Yeah.  I don't think my SQL would even be accepted because Hive QL doesn't 
allow the alternate join syntax in the WHERE clause.  Thanks Phil.

On Apr 10, 2012, at 11:02 AM, Philip Tromans wrote:

> I think you want something more like:
> 
> SELECT t2.value - t1.value
> FROM mytable t1
> JOIN mytable t2 ON (t1.rownum = t2.rownum + 1 AND t2.partition=bar)
> WHERE t1.partition=foo;
> 
> This should be faster as partition selection will happen earlier.
> 
> This is still going to involve an awful lot of I/O, and not going to be fast.
> 
> Phil.
> 
> 
> On 10 April 2012 15:56, David Kulp <dk...@fiksu.com> wrote:
>> You have to explicitly request it in CREATE TABLE.  And you should generally 
>> let hive perform the clustering -- i.e. don't use an external table with 
>> data that is generated by some other process because it's hard to get the 
>> hash and notation right.
>> Check your table with "DESCRIBE FORMATTED tablename".
>> 
>> On Apr 10, 2012, at 10:51 AM, <karanveer.si...@barclays.com> 
>> <karanveer.si...@barclays.com> wrote:
>> 
>>> Thanks - I will check this out.
>>> 
>>> Meanwhile, would default clustering happen using rownum? How can I check on 
>>> how is clustering happening in our environment?
>>> 
>>> Rgds
>>> 
>>> ----- Original Message -----
>>> From: David Kulp <dk...@fiksu.com>
>>> To: user@hive.apache.org <user@hive.apache.org>
>>> Sent: Tue Apr 10 15:45:25 2012
>>> Subject: Re: Lag function in Hive
>>> 
>>> New here.  Hello all.
>>> 
>>> Could you try a self-join, possibly also restricted to partitions?

Provided data:

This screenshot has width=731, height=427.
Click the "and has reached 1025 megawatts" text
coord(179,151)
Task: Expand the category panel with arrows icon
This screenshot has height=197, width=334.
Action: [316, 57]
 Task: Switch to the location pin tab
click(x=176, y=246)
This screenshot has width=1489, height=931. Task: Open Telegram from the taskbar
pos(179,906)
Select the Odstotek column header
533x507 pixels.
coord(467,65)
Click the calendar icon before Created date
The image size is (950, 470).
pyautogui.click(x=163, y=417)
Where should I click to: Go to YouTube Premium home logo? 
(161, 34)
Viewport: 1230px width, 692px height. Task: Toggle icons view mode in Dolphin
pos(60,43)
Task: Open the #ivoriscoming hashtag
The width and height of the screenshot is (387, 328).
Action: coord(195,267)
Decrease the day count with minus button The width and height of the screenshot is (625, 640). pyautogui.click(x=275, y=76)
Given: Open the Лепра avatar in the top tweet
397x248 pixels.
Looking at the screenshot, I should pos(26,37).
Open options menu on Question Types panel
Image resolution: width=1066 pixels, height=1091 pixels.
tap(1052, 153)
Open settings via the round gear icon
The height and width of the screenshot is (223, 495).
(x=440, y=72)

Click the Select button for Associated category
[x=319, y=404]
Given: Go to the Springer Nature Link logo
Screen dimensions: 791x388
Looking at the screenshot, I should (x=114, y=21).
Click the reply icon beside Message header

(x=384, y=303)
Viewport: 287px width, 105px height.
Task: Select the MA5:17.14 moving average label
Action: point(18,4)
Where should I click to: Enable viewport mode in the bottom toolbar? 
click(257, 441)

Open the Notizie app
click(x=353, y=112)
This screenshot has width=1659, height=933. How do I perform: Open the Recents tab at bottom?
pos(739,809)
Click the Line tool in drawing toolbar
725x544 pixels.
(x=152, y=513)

Aim:
Can you reproduce the Hive lag-function thread, starting with "On Apr 10, 2012, at 11:02" and going on through "to be fast.", with "mytable" swapped for "events" wherever it occurs?

Written solution:
On Apr 10, 2012, at 11:02 AM, Philip Tromans wrote:

> I think you want something more like:
> 
> SELECT t2.value - t1.value
> FROM events t1
> JOIN events t2 ON (t1.rownum = t2.rownum + 1 AND t2.partition=bar)
> WHERE t1.partition=foo;
> 
> This should be faster as partition selection will happen earlier.
> 
> This is still going to involve an awful lot of I/O, and not going to be fast.